» **RECORDED INFORMATION**:
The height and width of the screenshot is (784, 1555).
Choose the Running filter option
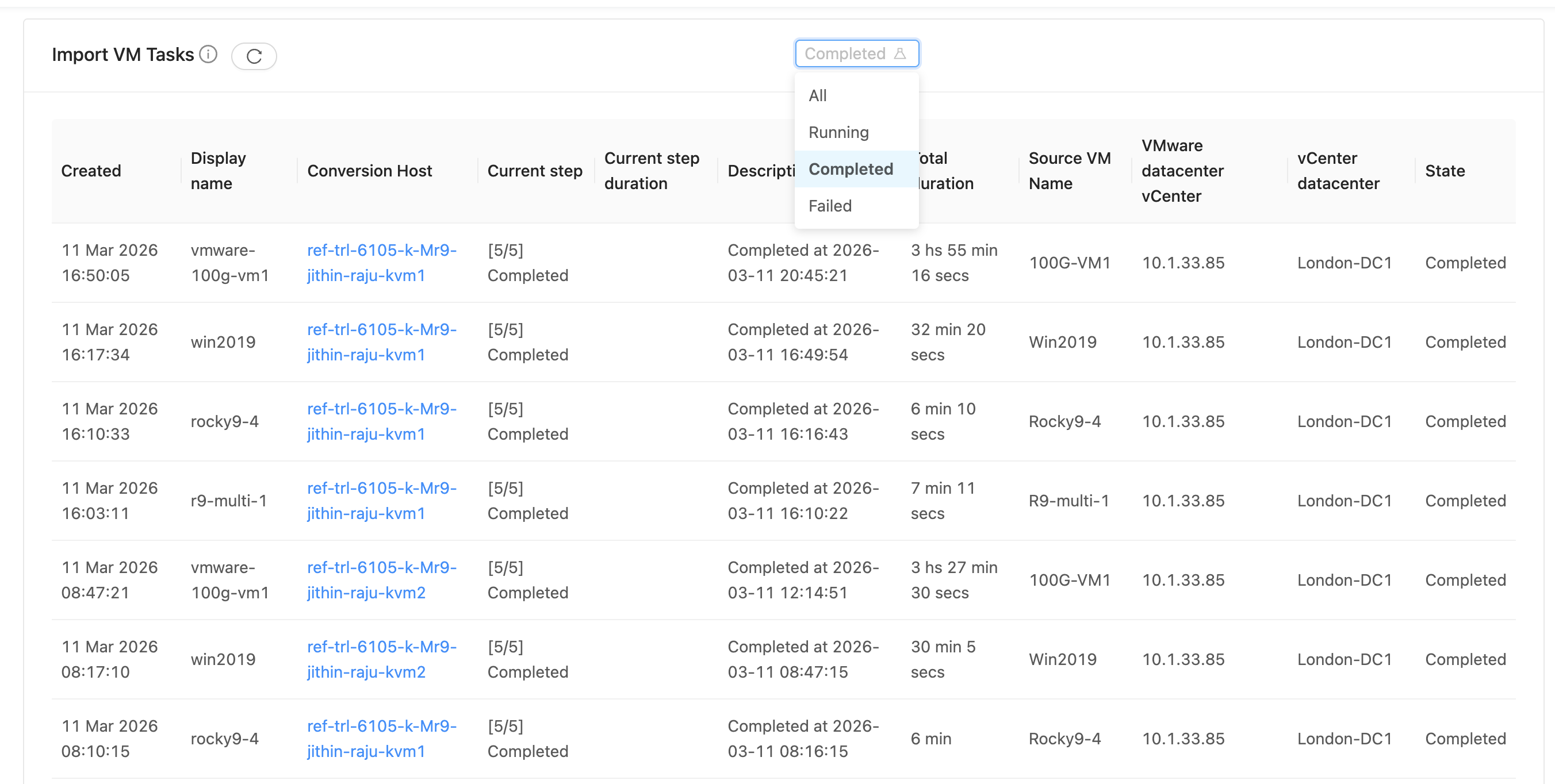[838, 132]
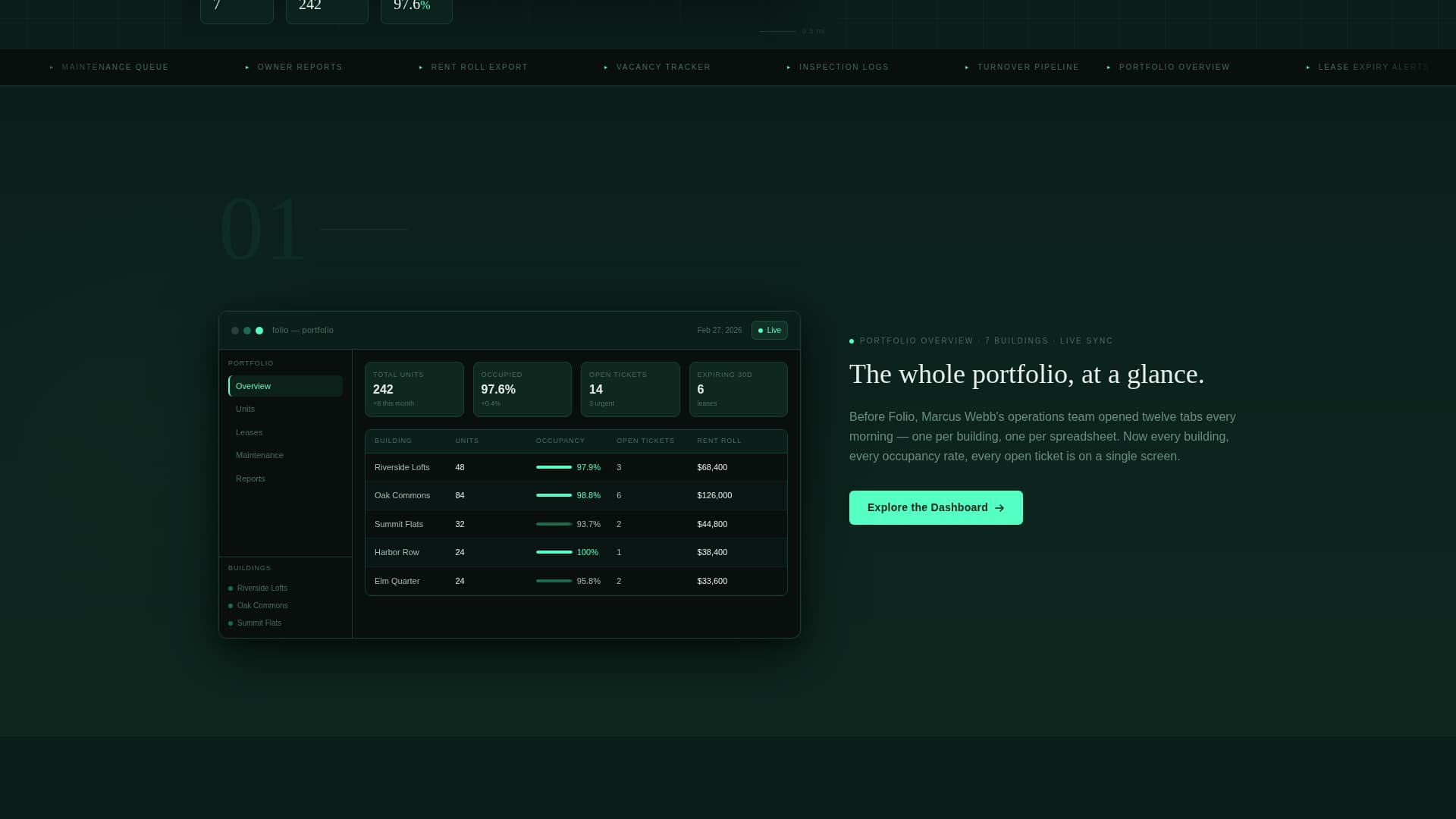Expand the TURNOVER PIPELINE nav item

coord(1028,67)
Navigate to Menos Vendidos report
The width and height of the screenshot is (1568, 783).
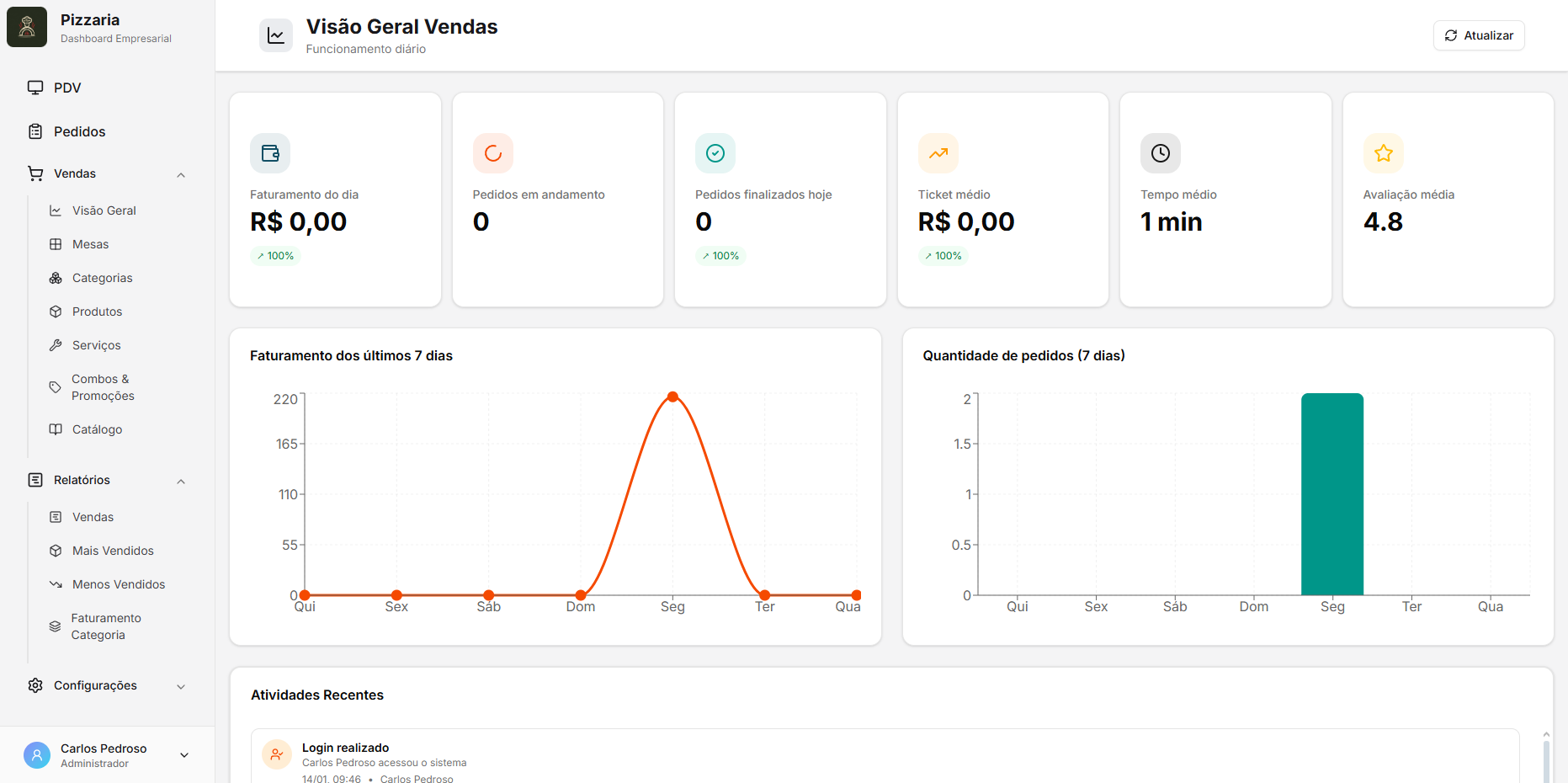point(118,583)
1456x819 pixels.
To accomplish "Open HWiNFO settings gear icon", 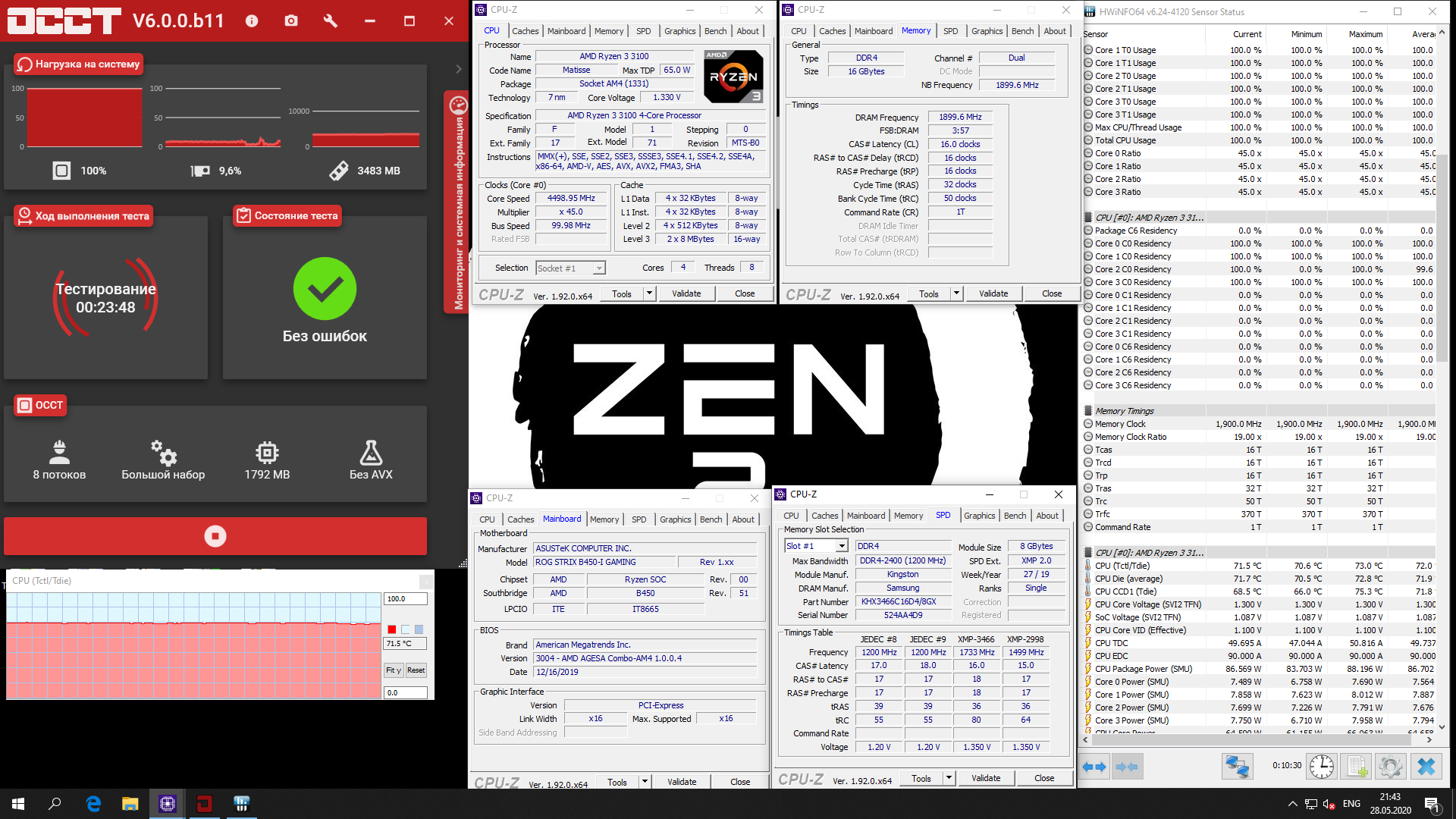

» **WHAT TO PRODUCE**:
Could you return the whole listing exactly, images excluded?

» **ANSWER SPACE**:
The height and width of the screenshot is (784, 1555).
Choose the Running filter option
[838, 132]
Expand the TURNOVER PIPELINE nav item

coord(1028,67)
Navigate to Menos Vendidos report
The width and height of the screenshot is (1568, 783).
point(118,583)
1456x819 pixels.
To accomplish "Open HWiNFO settings gear icon", 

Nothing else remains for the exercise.